Le réalisateur français Claude Miller est mort mercredi. Il avait 70 ans.
C’est dans l’ombre bienveillante de François Truffaut qu’éclot le cinéma de Claude Miller. Avant, il avait étudié à l’Idhec, débuté comme assistant-réalisateur dans un grand écart acrobatique entre Marcel Carné (Trois chambres à Manhattan) et Godard (Week-end). Mais c’est auprès de Truffaut, comme assistant puis directeur de production, qu’il s’insère dans une famille de travail.
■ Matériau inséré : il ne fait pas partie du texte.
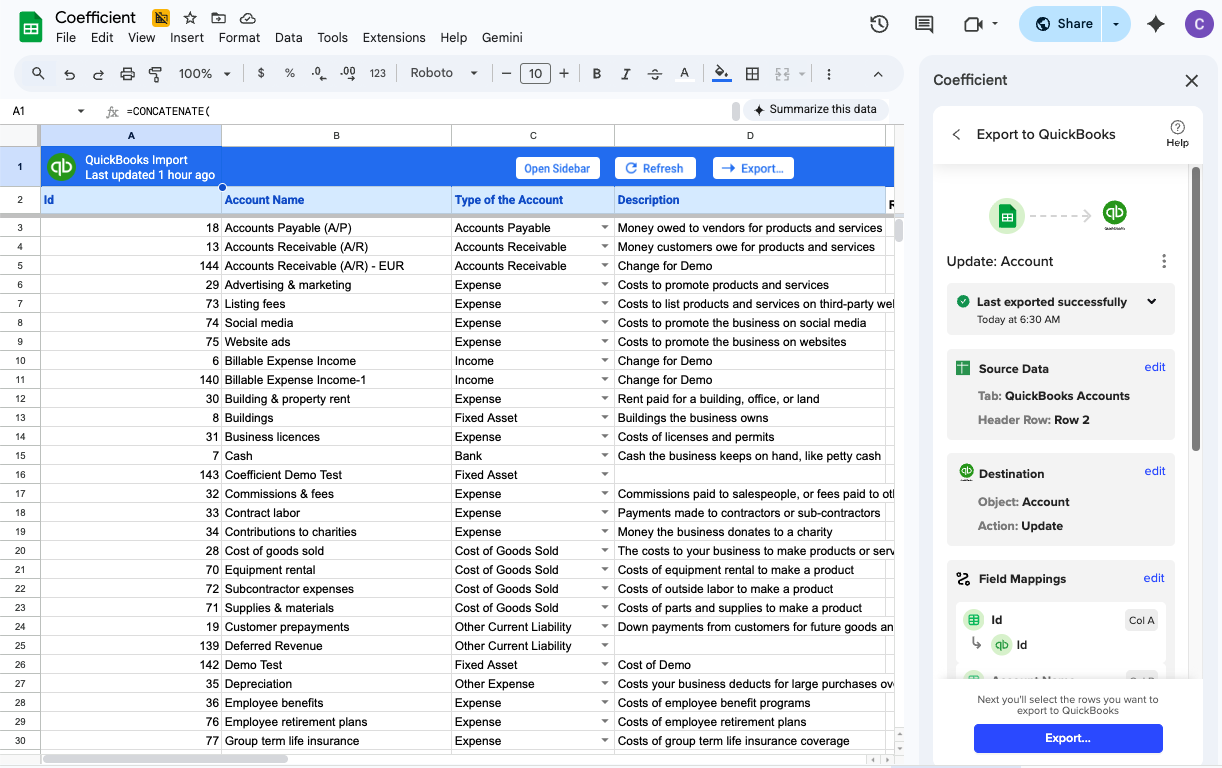Open version history clock icon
Il apparaît même, grand garçon dégingandé et frisotté, dans L’Enfant sauvage (1970).
De Truffaut, il hérite à ses débuts d’un certain goût pour la description fiévreuse de passions tortueuses (La Meilleure Façon de marcher, Dites-lui que je l’aime), un talent pour décrire les tergiversations de l’adolescence (L’Effrontée) – qui lui fait même adapter un scénario non tourné du cinéaste (La Petite Voleuse) –, et aussi le désir de s’approprier une place au centre du cinéma français, conciliant succès public et cinéma personnel.
Cette place, il ne l’occupera que de façon intermittente, le succès n’étant pas toujours au rendez-vous et, plus grave, l’expression personnelle non plus. Le meilleur de son œuvre tient dans les quinze premières années. Notamment parce qu’il sait donner des rôles forts à la nouvelle génération de comédiens qui déferle dans le cinéma français post-68.
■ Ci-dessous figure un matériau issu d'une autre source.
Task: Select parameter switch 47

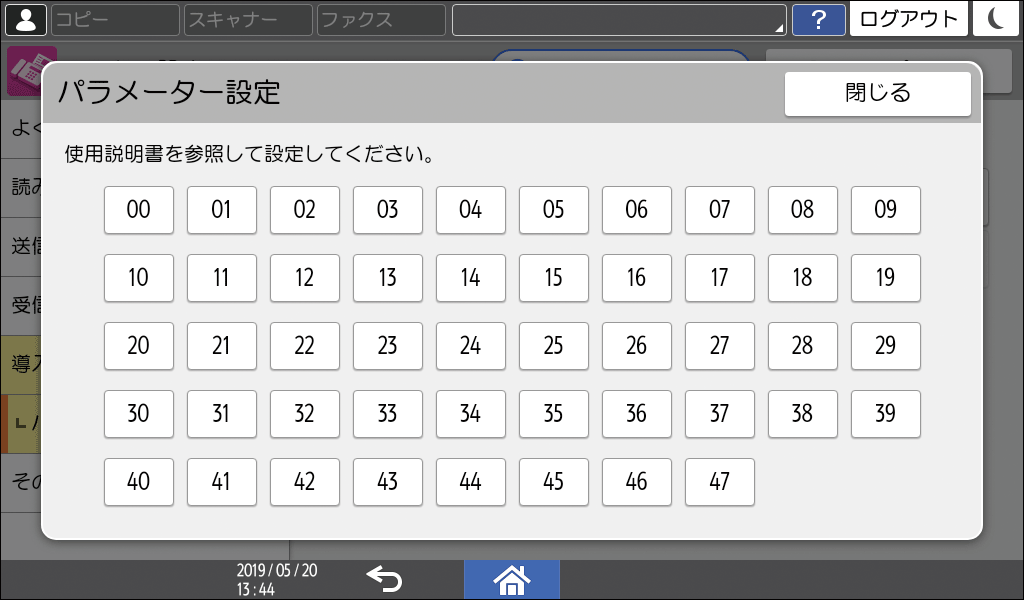Action: [x=719, y=482]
Patrick Dewaere fascine en moniteur veule et beauf, sadisant un jeune homme sensible (Patrick Bouchitey) confusément amoureux de lui (La Meilleure Façon de marcher, 1975) ; Miou-Miou et Depardieu s’exaltent dans le mélodrame baroque (Dites-lui que je l’aime, 1977).
Avec les années 80, c’est à la génération précédente que s’attelle cet excellent directeur d’acteurs: Lino Ventura et Michel Serrault jouent au chat et à la souris dans Garde à vue (1981). Dans ce troisième film transparaît son attachement pour un cinéma antérieur à la Nouvelle Vague, celui d’un cinéma de studio, arcbouté sur des scénarios très ciselés et truffés de mots d’auteurs (signés Michel Audiard) où la mise en scène, certes brillante, tient d’élégant écrin.
Le film suivant, Mortelle randonnée (1983), toujours scénarisé par Audiard (mais aussi cette fois par son fils Jacques), articule de façon un peu post-moderne, une certaine tradition de film noir héritée des années 50, avec sa pléiade de seconds rôles pittoresques, son pessimisme post-Simenon et le maniérisme visuel glacial des années 80, où chaque plan hésite entre l’esthétique publicitaire et la série de mode. D’un côté, la roublardise de l’Œil (c’est ainsi que se nomme Serrault dans le film) et de l’autre la désincarnation du look, génialement figurée par Isabelle Adjani, fascinante mannequin transformiste multipliant les perruques, les costumes et les lunettes noires.
Après ce beau film théorique, Claude Miller signe son film le plus limpide, le plus radieux, le plus sensuel, qui devient très logiquement son plus grand succès : L’Effrontée (1985). Dans les bouderies de Charlotte Gainsbourg, sa grâce gauche d’adolescente et ses sourires rares mais assassins, Claude Miller trouve une inspiration nouvelle, qui se prolonge dans le film suivant La Petite Voleuse (1988).
http://www.youtube.com/watch?v=ftDe5aFKyUQ
Après la désertion de Charlotte Gainsbourg, la grâce fuit son cinéma. Il échoue à rééditer la même opération avec Romane Bohringer (L’Accompagnatrice, 1992), se perd dans des gauloiseries post-Blier (Le Sourire, 1994), adapte Emmanuel Carrère (La classe de neige, 1998) et Ruth Rendell (Betty Fisher…, 2000), Philippe Grimbert (Un secret, 2007), qui lui vaut son dernier grand succès commercial.
http://www.dailymotion.com/video/x9ahg1
De ces deux dernières décennies, on isolera deux films injustement : d’abord La Chambre des magiciennes (2000), où Anne Brochet campe une étrange malade, accompagnée dans son déréglement par une caméra vidéo tressautante et folle façon Dogma ; puis Je suis heureux que ma mère soit vivante, coréalisé avec son fils Nathan, son film le plus tendu et habité depuis longtemps, relatant la rencontre d’un garçon abandonné à sa naissance (Vincent Rottiers) avec sa mère (Sophie Cattani).
Bien que malade, il venait de terminer un nouveau film, adapté du Thérèse Desqueyroux de Mauriac avec Audrey Tautou et Gilles Lellouche. Il a été emporté par un cancer à l’âge de 70 ans, le 4 avril.